For the foregoing reasons, in accordance with paragraphs 4(i) of the Policy and 15 of the Rules, this Panel orders that the disputed domain names <chataroulette.com>, <chatrouleette.com> and <chatrouletti.com> be transferred to Complainant.
Date: June 11, 2018
1 Complainant cites Credit Karma, Inc. v. Zhichao Yang, Private Registration, Domains By Proxy, LLC, WIPO Case No. D2018-0031; G4S Plc v. Domain Administrator, SeePrivacyGuardian.org / Zhichao Yang, WIPO Case No. D2017-1396; Accor SA v. Domain Administrator, PrivacyGuardian.org / Zhichao Yang, WIPO Case No. D2017-1322; Klarna AB v. Domain Administrator, See PrivacyGuardian.org / Zhichao Yang, WIPO Case No.
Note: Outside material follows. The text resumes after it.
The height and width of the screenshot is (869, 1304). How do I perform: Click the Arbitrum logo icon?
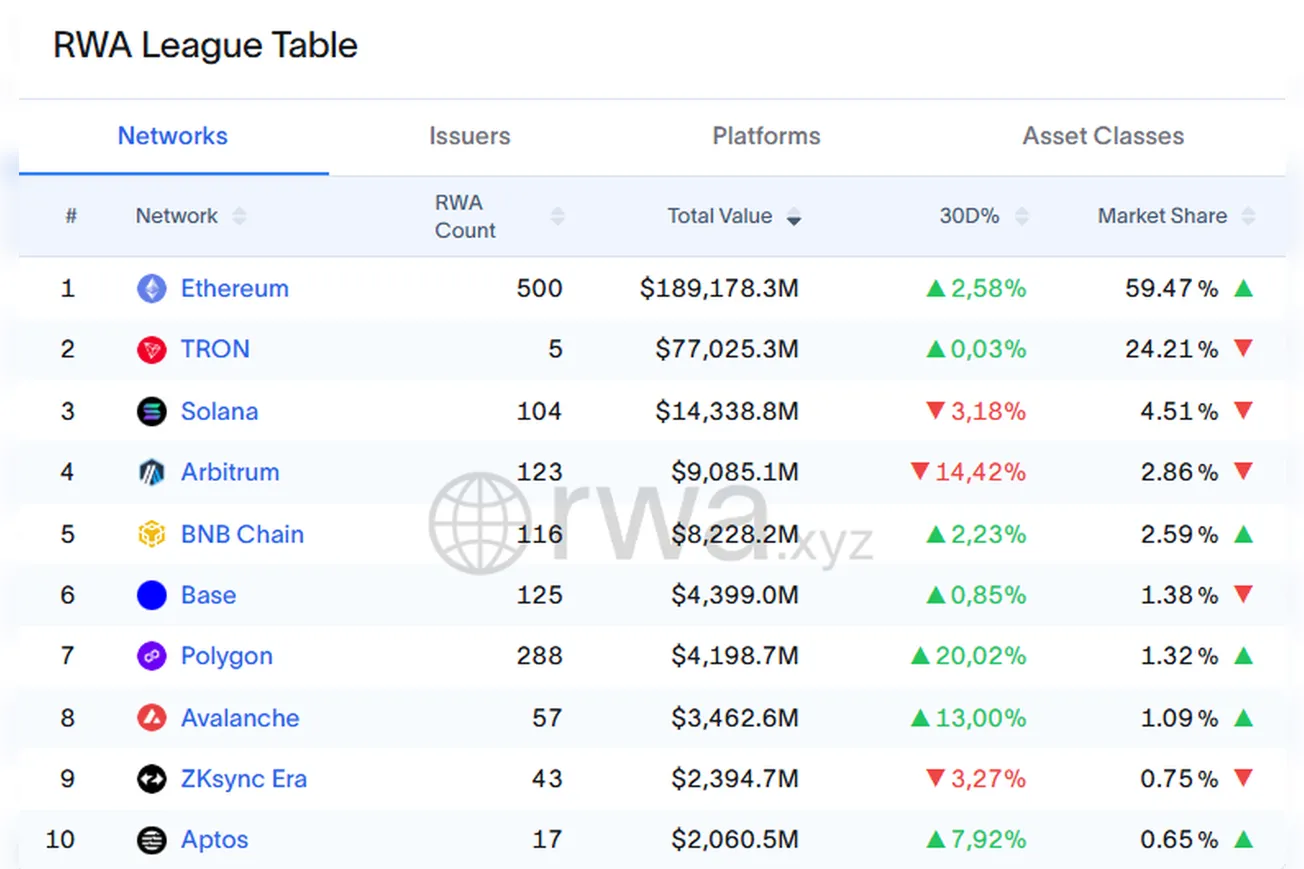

D2017-0220.
2 See Amazon.com, Inc. v. Steven Newman a/k/a Jill Wasserstein a/k/a Pluto Newman, WIPO Case No. D2006-0517: “the practice of typosquatting, in and of itself, constitutes bad faith registration”, and Go Daddy Software, Inc. v. Daniel Hadani, WIPO Case No. D2002-0568: “Typosquatting is virtually per se registration and use in bad faith”. See also America Online, Inc. v. Dolphin@Heart, WIPO Case No. D2000-0713: “registration of several names corresponding to Complainant’s service marks is sufficient to constitute a pattern of such conduct, and thus to constitute bad faith within the meaning of paragraph 4(b)(ii) of the Policy”. Cfr. section 3.1.2 of the WIPO Overview 3.0.
3 See Jafra Cosmetics, S.A. de C.V. and Jafra Cosmetics International, S.A. de C.V. v. ActiveVector, WIPO Case No. D2005-0250: “due to the intrinsically distinctive character of Complainants’ trademarks, it is inconceivable that the contested domain name would have been registered and used if it were not for exploiting the fame and goodwill of Complainants’ marks by diverting Internet traffic intended for Complainant”.